Author: Dana Jacoby
My conversation with Dr. Rick continued beyond the advice I had shared about what to look for in considering Private Equity firms. He wanted to know more about the process. At Vector Medical Group, we have worked with scores of physician practices throughout the transaction process. I reflected over many of those engagements and settled on three important points to share with Rick and his partners regarding a possible Private Equity transaction.
Are You Ready? Surprisingly, very few practices begin with this question. As in many things of life, there are a lot of assumptions that underly conversations between physician partners, management and stakeholders. Unfortunately, when those assumptions aren’t openly discussed, any alignment around a common vision for the future is extremely difficult. So the first question is whether the members of the practice are aligned in a vision for the future and ready to move in a new direction.
There will always be champions and detractors in every practice, whether the decision under consideration is a vacation schedule, the purchase of new technology or a change of ownership. The introduction of a Private Equity option will be doomed from the start unless the majority of the stakeholders are in agreement about the end result. The adage that “the game to win is between the ears” is never more true than at the beginning of this conversation.
The question, “Are you ready?” also extends beyond the visionary level to strategy and tactics. Does the firm know where to find the important documents such as by-laws, licenses, deeds and the like? Is the practice up-to-date with the relevant regulatory requirements and can the practice demonstrate compliance? Are the financial books and records accurate, timely and defensible? Are there “skeletons in the closet” such as write off’s for personal expenses, family employees or other issues that would not be favorable in a due diligence process?
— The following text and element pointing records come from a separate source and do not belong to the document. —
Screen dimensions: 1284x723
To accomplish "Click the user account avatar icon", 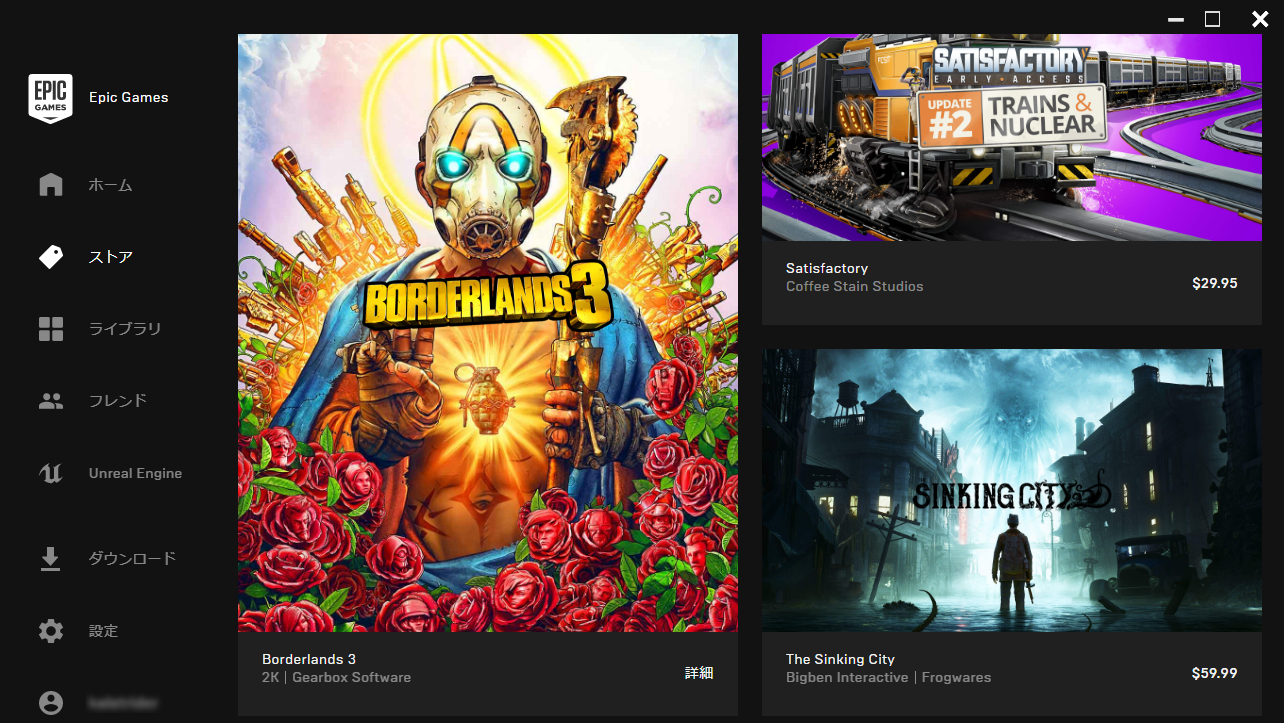I will coord(50,703).
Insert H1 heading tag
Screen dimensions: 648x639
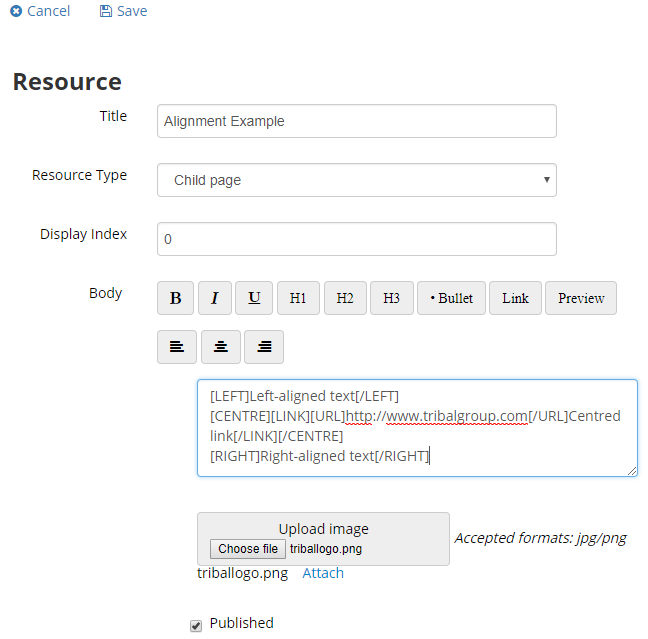(x=298, y=298)
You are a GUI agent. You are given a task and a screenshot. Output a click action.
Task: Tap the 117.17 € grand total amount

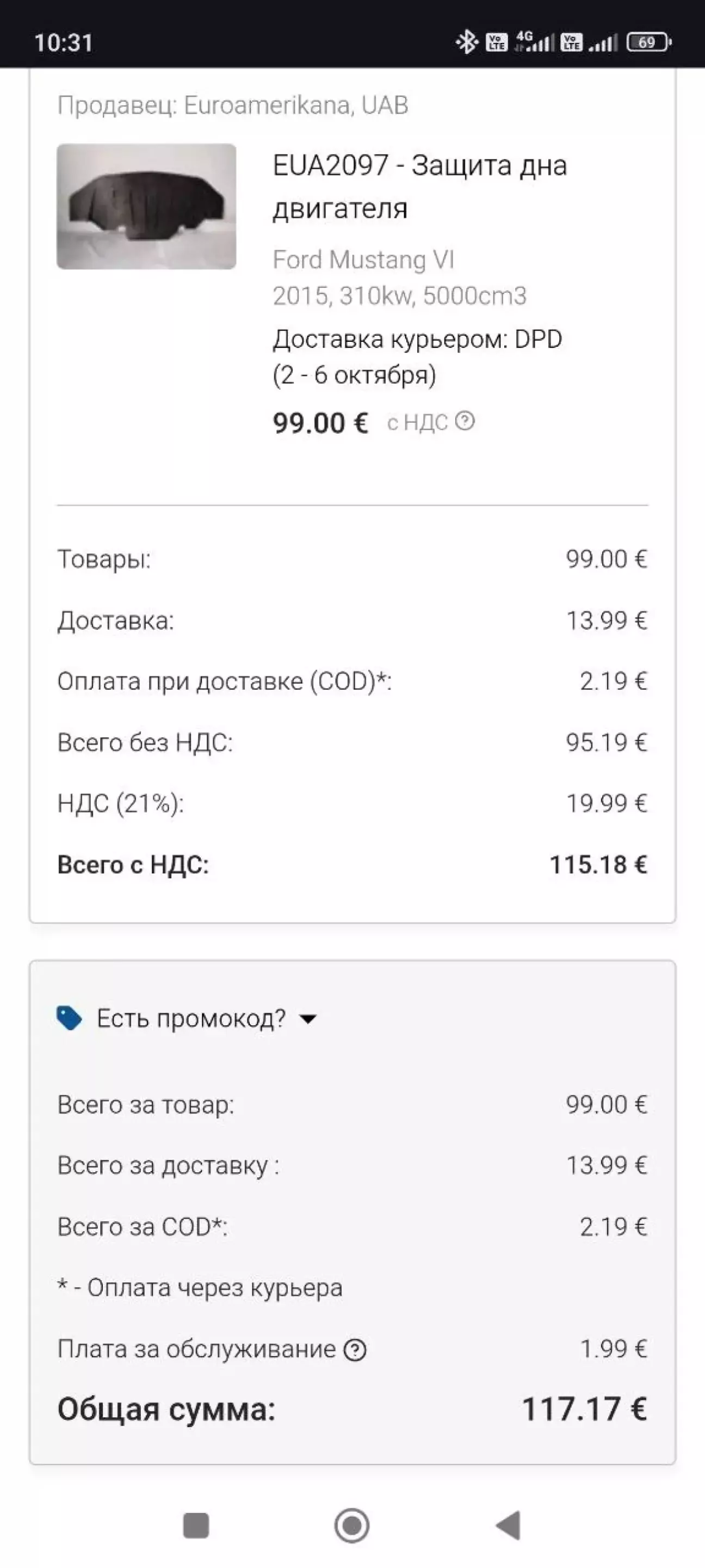click(584, 1409)
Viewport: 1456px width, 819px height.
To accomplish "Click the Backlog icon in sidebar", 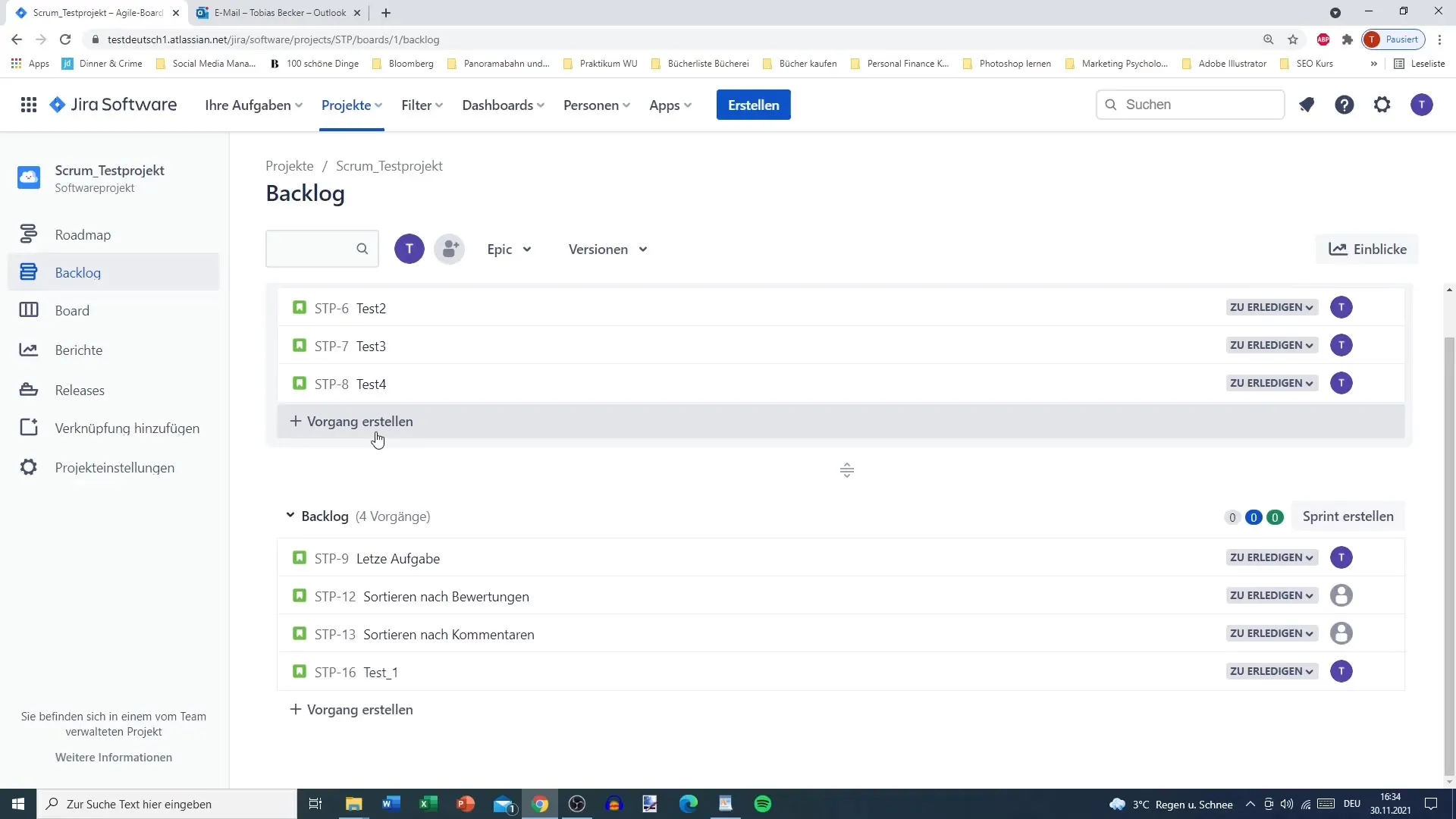I will [x=28, y=272].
All of these factors should be addressed before jumping into a relationship with investment bankers and private equity investors.
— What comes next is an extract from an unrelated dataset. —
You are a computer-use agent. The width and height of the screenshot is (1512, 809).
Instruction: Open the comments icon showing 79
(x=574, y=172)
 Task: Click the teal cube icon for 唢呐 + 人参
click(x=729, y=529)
What’s Your Practice Worth? Let’s assume that the practice is aligned and the partners are ready to transact. Where do we start the negotiations, and how do we know what is a fair price for the time, energy and effort that went into building the practice? In our experience at Vector, this is typically a question that has never been considered. Doctors are simply too busy treating patients and practicing medicine to give much thought to the fair market value of their practice.
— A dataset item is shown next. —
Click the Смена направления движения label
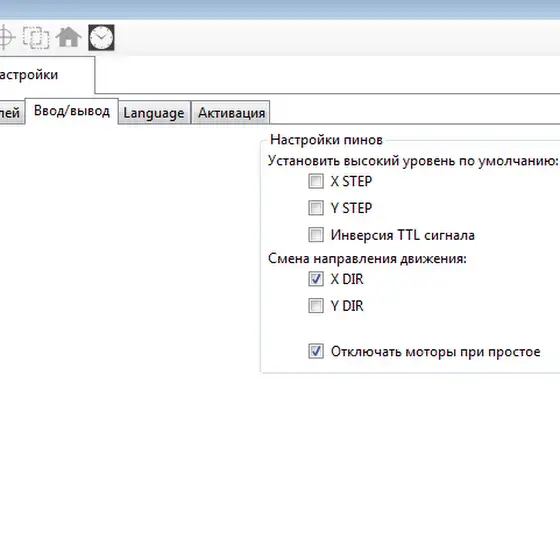This screenshot has height=560, width=560. pos(367,258)
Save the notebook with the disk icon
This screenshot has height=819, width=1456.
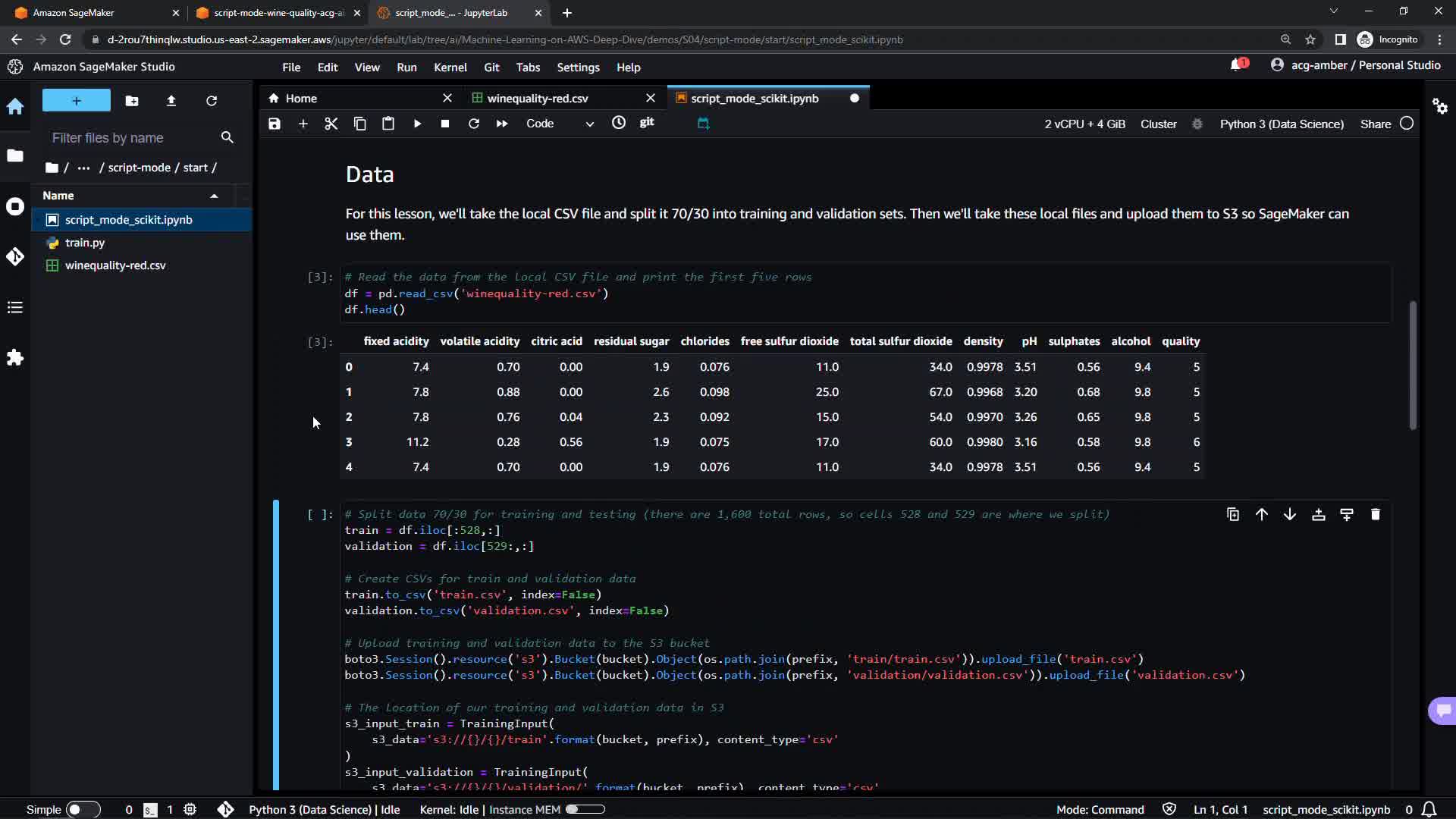(x=275, y=124)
To further complicate matters, a brief conversation with a typical finance professional will only confuse matters more. They use terms like Q of E, FMV and EBITA. Private Equity advisors will suggest “multiples” and “roll-backs.” And there will be the inevitable mention of “the second bite at the apple.” It’s important to have a very good understanding of what those terms mean and why they are relevant to the physicians.
The good news is that there are standard ways of valuing a practice based on the revenue, the outlook for the future and the risk. An Investment Banker will typically provide a valuation as a part of their engagement. Vector Medical Group has provided an independent valuation of hundreds of companies, and that unbiased calculation provides a foundation for discussions whether with an Investment Banker or a Private Equity firm. In future articles, we will share more about this process.
Who’s In Your Corner? The answer to this question can make a night-to-day difference in the outcome of a private equity transaction. Unfortunately, many physicians are concerned with the expenses involved in selling their practice. Investment Bankers will often charge a monthly retainer for their services, and they will request a percentage of the final sale price. Attorneys typically get paid by the hour. Likewise, accounting and audit firms will expect to be paid for their services. When those sums are added, it is a lot of money. It’s easy to understand why a group of doctors would choose to forgo good advice and representation.
However, nearly 100% of all physicians will transact once in their career. The finance and legal professionals do what they do every day. In many ways, it simply isn’t a fair situation. A good finance and legal team can make literally millions of dollars of difference in the final outcome. Similarly, they will know to look for the pitfalls and problems that can arise both during and after the sale. For example, there should be a very clear agreement on non-financial issues such as vacation time, hiring and partner selection, capital equipment and real property and other considerations.
We have seen transactions happen very well, and we have witnessed things going poorly. At Vector Medical Group, our primary concern is for the physician, their partners and stakeholders. Our advise is old but relevant, “Don’t be penny wise and pound foolish.”
Dr. Rick appreciated our conversation. We left him with some homework, and we left him with a path forward. Ultimately, these conversations are critical to future success. And we will share more in future posts.